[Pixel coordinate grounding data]

==================================================

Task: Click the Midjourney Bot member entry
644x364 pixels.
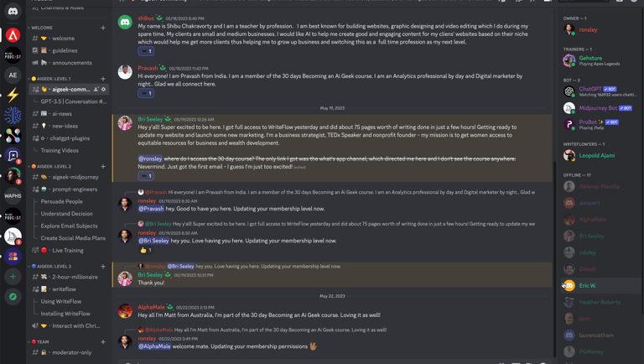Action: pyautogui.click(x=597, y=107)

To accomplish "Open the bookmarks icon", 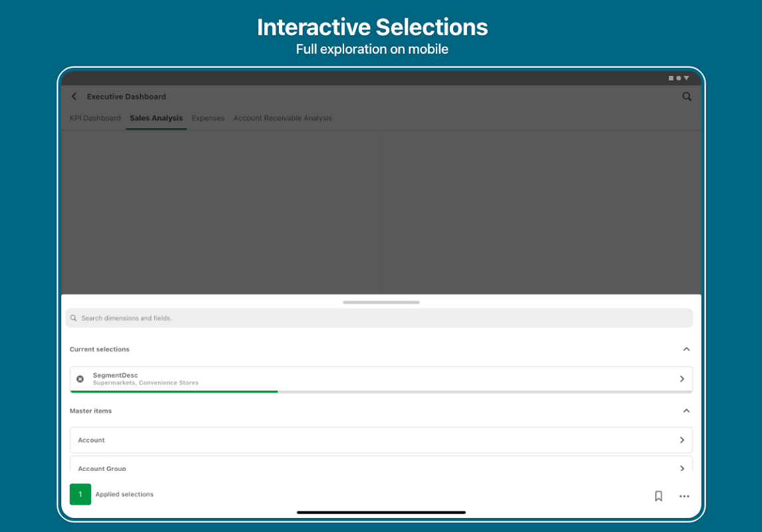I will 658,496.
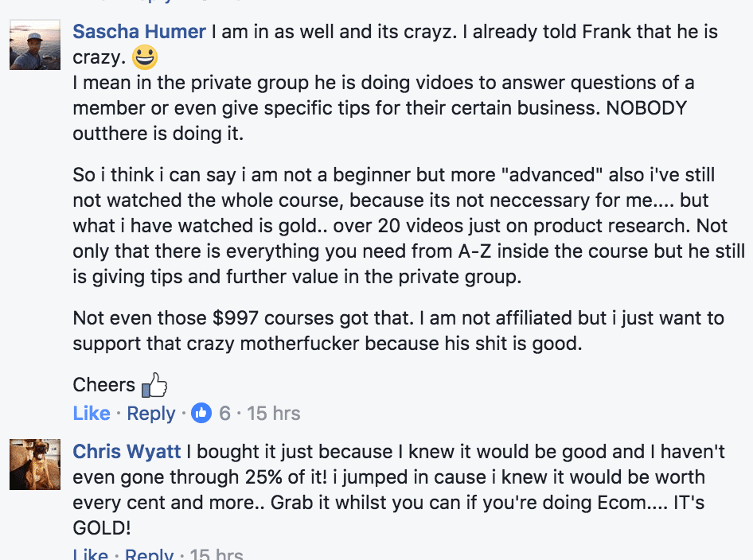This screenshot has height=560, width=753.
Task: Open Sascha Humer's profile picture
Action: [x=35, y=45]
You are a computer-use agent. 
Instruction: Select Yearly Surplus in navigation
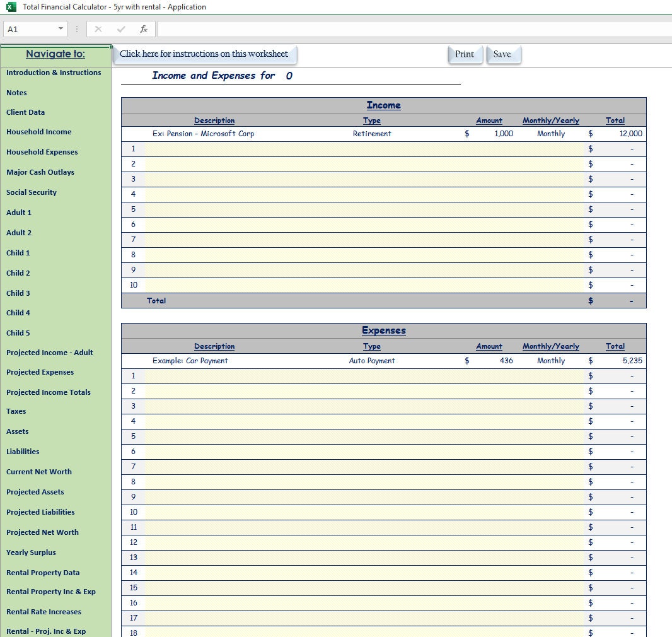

==================================================

## ASSIGNMENT
Copy exactly and only this span: the line with "You are a computer-use agent." through the final line of the entries, both ends included, with the pictures left out.

## TASK OUTPUT
You are a computer-use agent. 
Instruction: Select Yearly Surplus in navigation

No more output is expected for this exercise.